8 Mart’a Doğru Kadın Emekçilerin Örgütlenmesi ve Sendikalar
Küreselleşme süreci tüm dünyayı her alanda etkisi altına alırken özellikle çalışma yaşamını ve çalışanları derinden etkilemiştir. Sosyal devletin tasfiyesi ve özelleştirme sonucu kadınların düzenli ve güvenceli istihdam olanakları her geçen gün daha da kısıtlanmaktadır. Yoksulluk ve azalan gelir sonucu kadının evdeki iş yükü artmakta yaşam koşulları fazlasıyla ağırlaşmaktadır. Sağlığın, eğitimin özelleştirilmesi ve taşeronlaştırılması kadınların bakım yükünün, karşılıksız emeğinin artması demektir.
Bu nedenle kadınların hak kaybının önlenmesi ve daha insanca yaşama için tek yol mücadeledir. Mücadeleyi yapacak olan kurumlar ise en başta sendikalardır. Ancak sendikaların “birinci öncelliği siyasal duruş değil”, çalışanların ekonomik ve özlük haklarının korunması ve geliştirilmesi olmalıdır. Kadınlar zaten her alana nüfuz eden cinsiyet eşitsizliği ve ayrımı nedeni ile sendikal mücadelelere yeterince katılamamakta ve sendikalarda yeterince temsil edilememektedir.

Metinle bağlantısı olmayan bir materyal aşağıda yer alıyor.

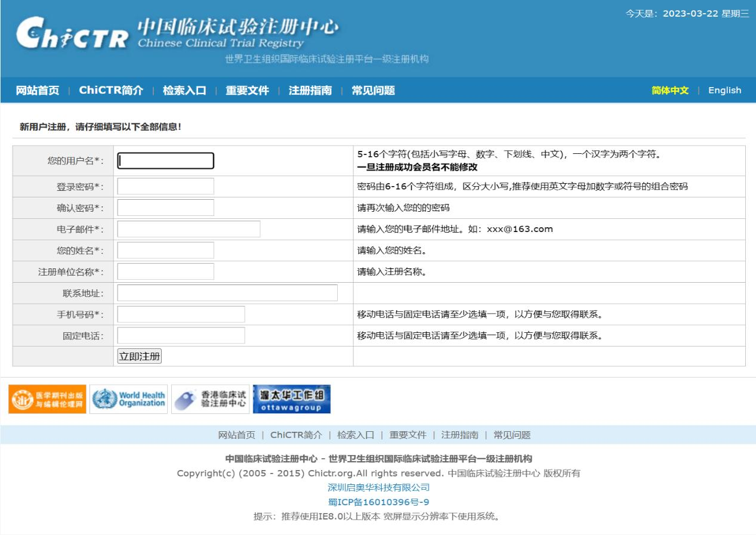Image resolution: width=756 pixels, height=535 pixels.
Task: Open 注册指南 in the top navigation bar
Action: coord(310,91)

Sendikaların kadına yaklaşımı ve kadınların sendika karşısındaki tutumu toplumsal cinsiyet ilişkilerinden ayrı değildir. Sendikadaki konum ve katılımda; toplumsal değer yargıları, aile içi iş bölümü, bunların çalışma yaşamına yansıması ve erkek egemen kültüründen kaynaklı engeller etkili olmaktadır.
Kadın emekçilerin örgütlenmesi ve örgütlü güçlerini sendikaya yansıtmaları emekçilerin hak ve özgürlük mücadelelerinde olduğu kadar sendikal mücadeleyi güçlendirmede de büyük önem taşır. Eşitlik, özgürlük, demokrasi mücadelesi veren sendikaların “öncelikle kendi içlerindeki eşitsizliği” görmeleri ve buna karşı mücadele geliştirmeleri gerekmektedir.
Sendikaların cinsiyet eşitsizliğini farkında olması, bu eşitsizliği gidermeye yönelik bir irade oluşturması ve bu iradesini bütün politikalarına yansıtması gerekir.